Rejection Region in Hypothesis Testing, What is the definition of a Rejection Region?
A rejection region is a section of a graph where the null hypothesis is rejected (assuming your test results fall into that area).
The primary goal of statistics is to test theories or experiment results.
For example, you may have developed a novel fertilizer that you believe accelerates plant growth by 50%.
To demonstrate that your hypothesis is correct, your experiment must:
Be likened to a well-known plant fact (in this example, probably the average growth rate of plants without the fertilizer).

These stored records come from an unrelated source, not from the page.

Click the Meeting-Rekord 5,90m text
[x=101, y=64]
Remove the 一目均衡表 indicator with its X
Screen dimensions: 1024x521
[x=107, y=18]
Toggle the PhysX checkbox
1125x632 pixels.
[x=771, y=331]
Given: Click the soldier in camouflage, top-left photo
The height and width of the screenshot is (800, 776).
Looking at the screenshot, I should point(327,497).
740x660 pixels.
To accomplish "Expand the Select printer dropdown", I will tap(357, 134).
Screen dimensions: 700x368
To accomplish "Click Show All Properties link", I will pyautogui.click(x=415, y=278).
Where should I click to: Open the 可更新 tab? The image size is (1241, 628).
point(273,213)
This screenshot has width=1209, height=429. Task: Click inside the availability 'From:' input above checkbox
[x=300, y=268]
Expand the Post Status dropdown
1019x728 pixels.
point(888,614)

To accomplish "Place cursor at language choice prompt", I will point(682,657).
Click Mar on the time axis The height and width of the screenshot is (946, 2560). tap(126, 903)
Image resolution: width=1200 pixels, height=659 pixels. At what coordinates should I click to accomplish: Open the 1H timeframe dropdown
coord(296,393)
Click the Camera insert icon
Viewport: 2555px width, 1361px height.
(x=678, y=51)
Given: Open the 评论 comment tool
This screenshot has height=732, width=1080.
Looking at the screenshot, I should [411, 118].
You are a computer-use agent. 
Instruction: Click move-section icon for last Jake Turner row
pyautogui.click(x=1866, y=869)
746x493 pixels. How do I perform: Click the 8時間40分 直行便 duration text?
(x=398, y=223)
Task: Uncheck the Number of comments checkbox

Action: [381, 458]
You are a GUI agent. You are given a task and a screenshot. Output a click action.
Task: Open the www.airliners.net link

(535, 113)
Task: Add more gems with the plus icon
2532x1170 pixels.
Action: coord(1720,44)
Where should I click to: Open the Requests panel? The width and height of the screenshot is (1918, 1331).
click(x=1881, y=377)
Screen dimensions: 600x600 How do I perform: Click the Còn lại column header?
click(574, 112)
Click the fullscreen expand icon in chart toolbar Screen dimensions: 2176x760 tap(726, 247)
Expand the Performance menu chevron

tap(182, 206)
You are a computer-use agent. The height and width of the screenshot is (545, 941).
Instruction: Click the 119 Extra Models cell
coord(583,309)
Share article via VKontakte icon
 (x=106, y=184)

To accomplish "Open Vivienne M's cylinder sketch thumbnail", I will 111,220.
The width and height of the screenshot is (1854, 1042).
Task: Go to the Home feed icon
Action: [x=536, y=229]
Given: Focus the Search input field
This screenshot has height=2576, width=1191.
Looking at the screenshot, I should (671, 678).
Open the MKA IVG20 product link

This sort of statistical testing is known as a hypothesis test.
The testing process includes a rejection region (also known as a crucial region).
It is a branch of probability that determines if your theory (or “hypothesis”) is likely to be correct.
Probability Distributions and Rejection Regions rejection region
A two-tailed t-rejection distribution’s zones.
A probability distribution can be used to draw every rejection region. A two-tailed t-distribution is seen in the figure above.
A rejection region can also be seen in just one tail.
Two-Tailed vs One-Tailed
Your null hypothesis statement determines the type of test to use. If your question is, “Is the average growth rate larger than 8cm per day?”.
Because you’re only interested in one way, this is a one-tailed test (greater than 8cm a day).
You might alternatively have a single “less than” rejection region.
“Is the growth rate less than 8cm per day?” for example. When you want to see if there’s a difference in both directions, you’ll utilize a two-tailed test with two regions (greater than and less than).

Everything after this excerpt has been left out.